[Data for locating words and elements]
──────────────────────────────

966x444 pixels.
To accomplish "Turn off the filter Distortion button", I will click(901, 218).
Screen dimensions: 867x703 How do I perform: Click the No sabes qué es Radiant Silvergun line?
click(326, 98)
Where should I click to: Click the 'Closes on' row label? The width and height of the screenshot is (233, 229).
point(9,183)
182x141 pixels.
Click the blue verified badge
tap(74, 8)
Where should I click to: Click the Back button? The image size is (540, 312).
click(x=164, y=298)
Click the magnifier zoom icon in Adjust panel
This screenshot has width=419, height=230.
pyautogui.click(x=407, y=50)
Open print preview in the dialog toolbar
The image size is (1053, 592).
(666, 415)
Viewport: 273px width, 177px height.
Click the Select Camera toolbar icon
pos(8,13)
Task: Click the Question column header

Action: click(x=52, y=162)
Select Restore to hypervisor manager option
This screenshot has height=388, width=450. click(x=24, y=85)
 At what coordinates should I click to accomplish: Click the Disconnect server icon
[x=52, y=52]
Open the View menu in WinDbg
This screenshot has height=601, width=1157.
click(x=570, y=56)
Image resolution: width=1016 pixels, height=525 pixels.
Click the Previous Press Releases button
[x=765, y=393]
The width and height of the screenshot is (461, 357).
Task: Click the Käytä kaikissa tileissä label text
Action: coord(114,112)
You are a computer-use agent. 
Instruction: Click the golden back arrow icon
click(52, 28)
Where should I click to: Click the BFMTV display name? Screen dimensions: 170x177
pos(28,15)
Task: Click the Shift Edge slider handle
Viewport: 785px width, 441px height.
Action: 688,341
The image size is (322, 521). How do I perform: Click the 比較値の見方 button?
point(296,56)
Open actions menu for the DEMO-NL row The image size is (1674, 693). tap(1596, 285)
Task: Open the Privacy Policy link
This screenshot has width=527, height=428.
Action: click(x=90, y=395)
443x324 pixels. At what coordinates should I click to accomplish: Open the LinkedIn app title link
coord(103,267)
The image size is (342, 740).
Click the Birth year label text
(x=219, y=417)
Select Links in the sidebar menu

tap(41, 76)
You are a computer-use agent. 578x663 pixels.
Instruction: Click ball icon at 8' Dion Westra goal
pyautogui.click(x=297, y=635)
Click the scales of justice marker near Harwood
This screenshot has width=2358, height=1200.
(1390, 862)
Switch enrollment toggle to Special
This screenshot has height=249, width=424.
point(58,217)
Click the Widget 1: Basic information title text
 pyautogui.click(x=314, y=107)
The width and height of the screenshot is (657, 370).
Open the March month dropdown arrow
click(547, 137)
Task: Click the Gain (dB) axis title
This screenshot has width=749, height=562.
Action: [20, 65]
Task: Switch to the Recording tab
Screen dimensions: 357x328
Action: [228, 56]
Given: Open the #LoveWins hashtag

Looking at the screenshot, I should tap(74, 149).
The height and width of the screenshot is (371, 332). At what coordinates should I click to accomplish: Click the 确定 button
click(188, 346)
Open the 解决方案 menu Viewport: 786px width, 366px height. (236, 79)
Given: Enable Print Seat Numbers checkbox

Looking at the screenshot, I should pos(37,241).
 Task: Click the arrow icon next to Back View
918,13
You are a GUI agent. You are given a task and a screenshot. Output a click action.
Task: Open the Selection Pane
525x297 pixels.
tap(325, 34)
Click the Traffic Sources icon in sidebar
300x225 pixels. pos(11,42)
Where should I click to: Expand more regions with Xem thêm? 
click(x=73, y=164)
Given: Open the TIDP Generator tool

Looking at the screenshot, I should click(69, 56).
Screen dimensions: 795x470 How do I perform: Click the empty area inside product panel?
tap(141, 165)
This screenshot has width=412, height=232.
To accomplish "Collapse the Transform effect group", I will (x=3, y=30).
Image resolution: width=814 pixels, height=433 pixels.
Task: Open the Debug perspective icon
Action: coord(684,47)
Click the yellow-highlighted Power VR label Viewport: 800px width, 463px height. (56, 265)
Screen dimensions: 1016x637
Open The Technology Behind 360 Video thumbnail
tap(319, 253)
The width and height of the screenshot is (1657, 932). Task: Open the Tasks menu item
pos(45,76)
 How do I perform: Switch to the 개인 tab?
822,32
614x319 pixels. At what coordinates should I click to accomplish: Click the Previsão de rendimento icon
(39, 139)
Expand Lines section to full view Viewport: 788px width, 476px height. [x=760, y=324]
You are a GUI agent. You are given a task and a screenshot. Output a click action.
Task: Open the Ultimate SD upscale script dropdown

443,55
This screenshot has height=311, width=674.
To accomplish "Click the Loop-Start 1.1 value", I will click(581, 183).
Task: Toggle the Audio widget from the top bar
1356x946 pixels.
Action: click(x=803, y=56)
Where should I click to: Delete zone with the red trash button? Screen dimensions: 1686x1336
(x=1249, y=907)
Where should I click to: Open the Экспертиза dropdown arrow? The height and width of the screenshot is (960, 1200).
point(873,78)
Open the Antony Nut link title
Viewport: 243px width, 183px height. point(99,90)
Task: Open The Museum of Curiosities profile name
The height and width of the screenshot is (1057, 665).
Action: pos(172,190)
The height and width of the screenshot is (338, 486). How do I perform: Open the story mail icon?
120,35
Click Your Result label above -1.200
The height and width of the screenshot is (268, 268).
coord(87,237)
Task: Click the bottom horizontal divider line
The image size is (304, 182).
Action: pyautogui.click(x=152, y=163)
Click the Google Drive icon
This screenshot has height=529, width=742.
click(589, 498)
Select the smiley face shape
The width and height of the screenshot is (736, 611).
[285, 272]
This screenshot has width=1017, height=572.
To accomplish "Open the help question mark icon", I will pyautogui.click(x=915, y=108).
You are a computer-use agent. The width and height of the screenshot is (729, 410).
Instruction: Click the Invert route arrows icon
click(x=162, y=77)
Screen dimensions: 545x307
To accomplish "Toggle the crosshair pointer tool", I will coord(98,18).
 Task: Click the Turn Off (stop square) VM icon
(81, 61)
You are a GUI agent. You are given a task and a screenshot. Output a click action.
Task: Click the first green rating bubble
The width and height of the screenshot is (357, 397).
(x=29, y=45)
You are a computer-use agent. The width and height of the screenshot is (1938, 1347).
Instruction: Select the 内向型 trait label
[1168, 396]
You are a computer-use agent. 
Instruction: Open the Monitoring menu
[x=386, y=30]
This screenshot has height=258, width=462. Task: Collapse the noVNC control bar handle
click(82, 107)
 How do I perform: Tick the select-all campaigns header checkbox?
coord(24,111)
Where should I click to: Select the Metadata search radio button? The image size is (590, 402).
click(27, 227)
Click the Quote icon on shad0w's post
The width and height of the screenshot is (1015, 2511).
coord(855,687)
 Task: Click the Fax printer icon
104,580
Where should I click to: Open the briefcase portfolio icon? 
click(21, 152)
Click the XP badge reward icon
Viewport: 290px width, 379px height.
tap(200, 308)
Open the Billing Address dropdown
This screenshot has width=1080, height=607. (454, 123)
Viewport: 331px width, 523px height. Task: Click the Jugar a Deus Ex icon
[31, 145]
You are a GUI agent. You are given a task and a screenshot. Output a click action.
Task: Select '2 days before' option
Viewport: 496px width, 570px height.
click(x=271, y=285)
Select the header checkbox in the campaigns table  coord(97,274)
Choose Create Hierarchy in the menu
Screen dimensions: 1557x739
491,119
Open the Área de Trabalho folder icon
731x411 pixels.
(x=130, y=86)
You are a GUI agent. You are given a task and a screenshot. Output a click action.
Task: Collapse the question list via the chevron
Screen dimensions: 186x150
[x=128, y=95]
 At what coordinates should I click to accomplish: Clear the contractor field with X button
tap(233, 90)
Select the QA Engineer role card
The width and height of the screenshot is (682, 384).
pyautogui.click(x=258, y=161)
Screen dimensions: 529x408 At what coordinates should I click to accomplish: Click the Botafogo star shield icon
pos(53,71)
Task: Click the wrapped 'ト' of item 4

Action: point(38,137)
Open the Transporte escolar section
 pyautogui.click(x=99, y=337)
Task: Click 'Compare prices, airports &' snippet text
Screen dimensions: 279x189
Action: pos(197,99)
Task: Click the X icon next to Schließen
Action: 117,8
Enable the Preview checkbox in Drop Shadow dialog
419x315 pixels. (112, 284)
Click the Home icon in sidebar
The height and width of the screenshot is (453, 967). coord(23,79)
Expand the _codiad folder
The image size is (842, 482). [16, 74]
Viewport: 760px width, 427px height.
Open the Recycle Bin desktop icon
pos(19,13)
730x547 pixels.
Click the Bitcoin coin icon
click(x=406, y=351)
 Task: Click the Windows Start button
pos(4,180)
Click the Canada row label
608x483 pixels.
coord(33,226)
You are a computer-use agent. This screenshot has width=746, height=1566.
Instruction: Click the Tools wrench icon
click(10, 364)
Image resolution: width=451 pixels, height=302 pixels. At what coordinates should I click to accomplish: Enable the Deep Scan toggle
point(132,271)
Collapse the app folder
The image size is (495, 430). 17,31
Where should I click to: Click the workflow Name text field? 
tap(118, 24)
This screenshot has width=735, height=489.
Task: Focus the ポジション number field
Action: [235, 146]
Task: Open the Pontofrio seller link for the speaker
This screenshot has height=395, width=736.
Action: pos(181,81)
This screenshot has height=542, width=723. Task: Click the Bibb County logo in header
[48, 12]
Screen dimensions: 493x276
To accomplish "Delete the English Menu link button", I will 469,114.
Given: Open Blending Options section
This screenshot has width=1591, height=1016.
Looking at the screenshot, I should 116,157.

──────────────────────────────

Rewrite the lines from the one containing "Given: Open the TIDP Generator tool" through the one containing "Click the yellow-highlighted", replacing "empty area" with "blank space" and keeping everything else the same.

Given: Open the TIDP Generator tool

Looking at the screenshot, I should click(69, 56).
Screen dimensions: 795x470 How do I perform: Click the blank space inside product panel?
tap(141, 165)
This screenshot has width=412, height=232.
To accomplish "Collapse the Transform effect group", I will (x=3, y=30).
Image resolution: width=814 pixels, height=433 pixels.
Task: Open the Debug perspective icon
Action: coord(684,47)
Click the yellow-highlighted Power VR label Viewport: 800px width, 463px height. (56, 265)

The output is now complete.